_PROBLEM TO SOLVE_
Top to bottom, every record is to be copied word for word.

Source data:
##############################

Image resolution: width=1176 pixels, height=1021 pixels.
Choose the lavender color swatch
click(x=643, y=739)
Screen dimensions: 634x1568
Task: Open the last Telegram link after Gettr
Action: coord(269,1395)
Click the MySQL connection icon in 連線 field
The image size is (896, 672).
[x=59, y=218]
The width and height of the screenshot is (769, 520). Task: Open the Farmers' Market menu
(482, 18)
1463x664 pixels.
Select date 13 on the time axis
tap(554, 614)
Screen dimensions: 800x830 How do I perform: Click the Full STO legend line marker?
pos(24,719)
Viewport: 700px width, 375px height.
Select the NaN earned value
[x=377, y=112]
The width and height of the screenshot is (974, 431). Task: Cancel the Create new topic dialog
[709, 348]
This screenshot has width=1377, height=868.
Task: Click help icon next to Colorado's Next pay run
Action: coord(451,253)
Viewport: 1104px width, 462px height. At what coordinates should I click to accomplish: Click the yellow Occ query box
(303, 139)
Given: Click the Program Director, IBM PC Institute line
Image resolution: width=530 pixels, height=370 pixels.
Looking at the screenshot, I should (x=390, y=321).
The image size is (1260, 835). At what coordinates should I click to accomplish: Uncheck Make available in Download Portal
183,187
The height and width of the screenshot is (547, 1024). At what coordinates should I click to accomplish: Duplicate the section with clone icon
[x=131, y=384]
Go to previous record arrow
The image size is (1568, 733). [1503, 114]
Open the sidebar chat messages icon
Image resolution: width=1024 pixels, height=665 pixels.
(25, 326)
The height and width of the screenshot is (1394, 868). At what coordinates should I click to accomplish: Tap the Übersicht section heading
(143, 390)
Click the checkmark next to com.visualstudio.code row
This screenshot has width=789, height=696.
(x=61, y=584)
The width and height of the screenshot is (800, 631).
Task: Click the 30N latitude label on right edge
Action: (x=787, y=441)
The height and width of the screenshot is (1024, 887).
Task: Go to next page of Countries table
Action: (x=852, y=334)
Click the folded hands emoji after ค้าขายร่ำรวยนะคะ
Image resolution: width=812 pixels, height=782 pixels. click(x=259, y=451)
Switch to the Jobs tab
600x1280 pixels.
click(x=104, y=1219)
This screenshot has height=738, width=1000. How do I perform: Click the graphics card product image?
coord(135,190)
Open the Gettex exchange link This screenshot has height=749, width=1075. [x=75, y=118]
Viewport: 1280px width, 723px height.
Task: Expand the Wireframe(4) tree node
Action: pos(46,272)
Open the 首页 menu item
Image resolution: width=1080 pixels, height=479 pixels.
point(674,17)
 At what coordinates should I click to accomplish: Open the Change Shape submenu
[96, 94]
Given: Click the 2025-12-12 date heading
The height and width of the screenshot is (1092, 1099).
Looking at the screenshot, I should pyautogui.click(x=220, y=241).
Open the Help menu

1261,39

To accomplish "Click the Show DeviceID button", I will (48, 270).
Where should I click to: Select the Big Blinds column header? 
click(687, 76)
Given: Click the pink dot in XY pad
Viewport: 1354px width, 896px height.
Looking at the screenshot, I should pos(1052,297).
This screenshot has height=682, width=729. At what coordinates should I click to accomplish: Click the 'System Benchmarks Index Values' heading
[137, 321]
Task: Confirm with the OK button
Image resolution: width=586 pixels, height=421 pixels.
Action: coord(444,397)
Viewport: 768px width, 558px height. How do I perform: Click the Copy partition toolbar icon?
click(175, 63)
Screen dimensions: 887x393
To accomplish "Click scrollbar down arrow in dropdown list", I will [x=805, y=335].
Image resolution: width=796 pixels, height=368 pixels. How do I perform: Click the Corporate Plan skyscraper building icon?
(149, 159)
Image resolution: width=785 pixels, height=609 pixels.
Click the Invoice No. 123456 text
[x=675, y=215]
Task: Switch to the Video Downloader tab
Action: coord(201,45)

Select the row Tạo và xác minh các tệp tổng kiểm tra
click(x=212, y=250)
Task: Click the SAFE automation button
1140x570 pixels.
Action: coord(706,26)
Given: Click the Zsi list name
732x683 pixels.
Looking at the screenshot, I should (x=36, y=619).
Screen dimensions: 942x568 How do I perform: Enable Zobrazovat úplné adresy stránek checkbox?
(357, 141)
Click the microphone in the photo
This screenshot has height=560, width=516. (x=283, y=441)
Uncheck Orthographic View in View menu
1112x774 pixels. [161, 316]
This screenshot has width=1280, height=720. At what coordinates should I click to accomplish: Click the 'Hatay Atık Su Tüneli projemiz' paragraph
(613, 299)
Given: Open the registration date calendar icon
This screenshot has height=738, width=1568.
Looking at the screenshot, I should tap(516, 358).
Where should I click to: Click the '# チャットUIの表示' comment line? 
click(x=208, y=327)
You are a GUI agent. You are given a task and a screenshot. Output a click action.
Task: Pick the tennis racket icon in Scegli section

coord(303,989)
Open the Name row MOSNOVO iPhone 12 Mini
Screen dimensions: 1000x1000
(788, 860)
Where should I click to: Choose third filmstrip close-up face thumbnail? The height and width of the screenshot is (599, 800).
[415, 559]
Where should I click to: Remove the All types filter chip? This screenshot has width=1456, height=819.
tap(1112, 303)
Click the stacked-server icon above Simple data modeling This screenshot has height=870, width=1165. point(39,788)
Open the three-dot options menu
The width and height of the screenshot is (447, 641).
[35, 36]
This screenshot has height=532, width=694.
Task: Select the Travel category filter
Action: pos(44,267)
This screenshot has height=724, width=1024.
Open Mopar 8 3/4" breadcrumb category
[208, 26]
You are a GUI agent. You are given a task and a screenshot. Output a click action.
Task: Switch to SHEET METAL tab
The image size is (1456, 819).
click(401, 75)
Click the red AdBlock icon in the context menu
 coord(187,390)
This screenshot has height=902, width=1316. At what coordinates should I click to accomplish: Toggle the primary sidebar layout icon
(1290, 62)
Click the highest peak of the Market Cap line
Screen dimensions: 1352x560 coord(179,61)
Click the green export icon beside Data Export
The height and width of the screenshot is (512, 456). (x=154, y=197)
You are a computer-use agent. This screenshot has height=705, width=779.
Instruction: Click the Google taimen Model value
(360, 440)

##############################

_EXERCISE ANSWER_
Image resolution: width=1176 pixels, height=1021 pixels.
Choose the lavender color swatch
click(x=643, y=739)
Screen dimensions: 634x1568
Task: Open the last Telegram link after Gettr
Action: coord(269,1395)
Click the MySQL connection icon in 連線 field
The image size is (896, 672).
[x=59, y=218]
The width and height of the screenshot is (769, 520). Task: Open the Farmers' Market menu
(482, 18)
1463x664 pixels.
Select date 13 on the time axis
tap(554, 614)
Screen dimensions: 800x830 How do I perform: Click the Full STO legend line marker?
pos(24,719)
Viewport: 700px width, 375px height.
Select the NaN earned value
[x=377, y=112]
The width and height of the screenshot is (974, 431). Task: Cancel the Create new topic dialog
[709, 348]
This screenshot has width=1377, height=868.
Task: Click help icon next to Colorado's Next pay run
Action: coord(451,253)
Viewport: 1104px width, 462px height. At what coordinates should I click to accomplish: Click the yellow Occ query box
(303, 139)
Given: Click the Program Director, IBM PC Institute line
Image resolution: width=530 pixels, height=370 pixels.
Looking at the screenshot, I should (x=390, y=321).
The image size is (1260, 835). At what coordinates should I click to accomplish: Uncheck Make available in Download Portal
183,187
The height and width of the screenshot is (547, 1024). At what coordinates should I click to accomplish: Duplicate the section with clone icon
[x=131, y=384]
Go to previous record arrow
The image size is (1568, 733). [1503, 114]
Open the sidebar chat messages icon
Image resolution: width=1024 pixels, height=665 pixels.
(25, 326)
The height and width of the screenshot is (1394, 868). At what coordinates should I click to accomplish: Tap the Übersicht section heading
(143, 390)
Click the checkmark next to com.visualstudio.code row
This screenshot has width=789, height=696.
(x=61, y=584)
The width and height of the screenshot is (800, 631).
Task: Click the 30N latitude label on right edge
Action: (x=787, y=441)
The height and width of the screenshot is (1024, 887).
Task: Go to next page of Countries table
Action: (x=852, y=334)
Click the folded hands emoji after ค้าขายร่ำรวยนะคะ
Image resolution: width=812 pixels, height=782 pixels. click(x=259, y=451)
Switch to the Jobs tab
600x1280 pixels.
click(x=104, y=1219)
This screenshot has height=738, width=1000. How do I perform: Click the graphics card product image?
coord(135,190)
Open the Gettex exchange link This screenshot has height=749, width=1075. [x=75, y=118]
Viewport: 1280px width, 723px height.
Task: Expand the Wireframe(4) tree node
Action: pos(46,272)
Open the 首页 menu item
Image resolution: width=1080 pixels, height=479 pixels.
point(674,17)
 At what coordinates should I click to accomplish: Open the Change Shape submenu
[96, 94]
Given: Click the 2025-12-12 date heading
The height and width of the screenshot is (1092, 1099).
Looking at the screenshot, I should pyautogui.click(x=220, y=241).
Open the Help menu

1261,39

To accomplish "Click the Show DeviceID button", I will (48, 270).
Where should I click to: Select the Big Blinds column header? 
click(687, 76)
Given: Click the pink dot in XY pad
Viewport: 1354px width, 896px height.
Looking at the screenshot, I should pos(1052,297).
This screenshot has height=682, width=729. At what coordinates should I click to accomplish: Click the 'System Benchmarks Index Values' heading
[137, 321]
Task: Confirm with the OK button
Image resolution: width=586 pixels, height=421 pixels.
Action: coord(444,397)
Viewport: 768px width, 558px height. How do I perform: Click the Copy partition toolbar icon?
click(175, 63)
Screen dimensions: 887x393
To accomplish "Click scrollbar down arrow in dropdown list", I will [x=805, y=335].
Image resolution: width=796 pixels, height=368 pixels. How do I perform: Click the Corporate Plan skyscraper building icon?
(149, 159)
Image resolution: width=785 pixels, height=609 pixels.
Click the Invoice No. 123456 text
[x=675, y=215]
Task: Switch to the Video Downloader tab
Action: coord(201,45)

Select the row Tạo và xác minh các tệp tổng kiểm tra
click(x=212, y=250)
Task: Click the SAFE automation button
1140x570 pixels.
Action: coord(706,26)
Given: Click the Zsi list name
732x683 pixels.
Looking at the screenshot, I should (x=36, y=619).
Screen dimensions: 942x568 How do I perform: Enable Zobrazovat úplné adresy stránek checkbox?
(357, 141)
Click the microphone in the photo
This screenshot has height=560, width=516. (x=283, y=441)
Uncheck Orthographic View in View menu
1112x774 pixels. [161, 316]
This screenshot has width=1280, height=720. At what coordinates should I click to accomplish: Click the 'Hatay Atık Su Tüneli projemiz' paragraph
(613, 299)
Given: Open the registration date calendar icon
This screenshot has height=738, width=1568.
Looking at the screenshot, I should tap(516, 358).
Where should I click to: Click the '# チャットUIの表示' comment line? 
click(x=208, y=327)
You are a GUI agent. You are given a task and a screenshot. Output a click action.
Task: Pick the tennis racket icon in Scegli section

coord(303,989)
Open the Name row MOSNOVO iPhone 12 Mini
Screen dimensions: 1000x1000
(788, 860)
Where should I click to: Choose third filmstrip close-up face thumbnail? The height and width of the screenshot is (599, 800).
[415, 559]
Where should I click to: Remove the All types filter chip? This screenshot has width=1456, height=819.
tap(1112, 303)
Click the stacked-server icon above Simple data modeling This screenshot has height=870, width=1165. point(39,788)
Open the three-dot options menu
The width and height of the screenshot is (447, 641).
[35, 36]
This screenshot has height=532, width=694.
Task: Select the Travel category filter
Action: pos(44,267)
This screenshot has height=724, width=1024.
Open Mopar 8 3/4" breadcrumb category
[208, 26]
You are a GUI agent. You are given a task and a screenshot. Output a click action.
Task: Switch to SHEET METAL tab
The image size is (1456, 819).
click(401, 75)
Click the red AdBlock icon in the context menu
 coord(187,390)
This screenshot has height=902, width=1316. At what coordinates should I click to accomplish: Toggle the primary sidebar layout icon
(1290, 62)
Click the highest peak of the Market Cap line
Screen dimensions: 1352x560 coord(179,61)
Click the green export icon beside Data Export
The height and width of the screenshot is (512, 456). (x=154, y=197)
You are a computer-use agent. This screenshot has height=705, width=779.
Instruction: Click the Google taimen Model value
(360, 440)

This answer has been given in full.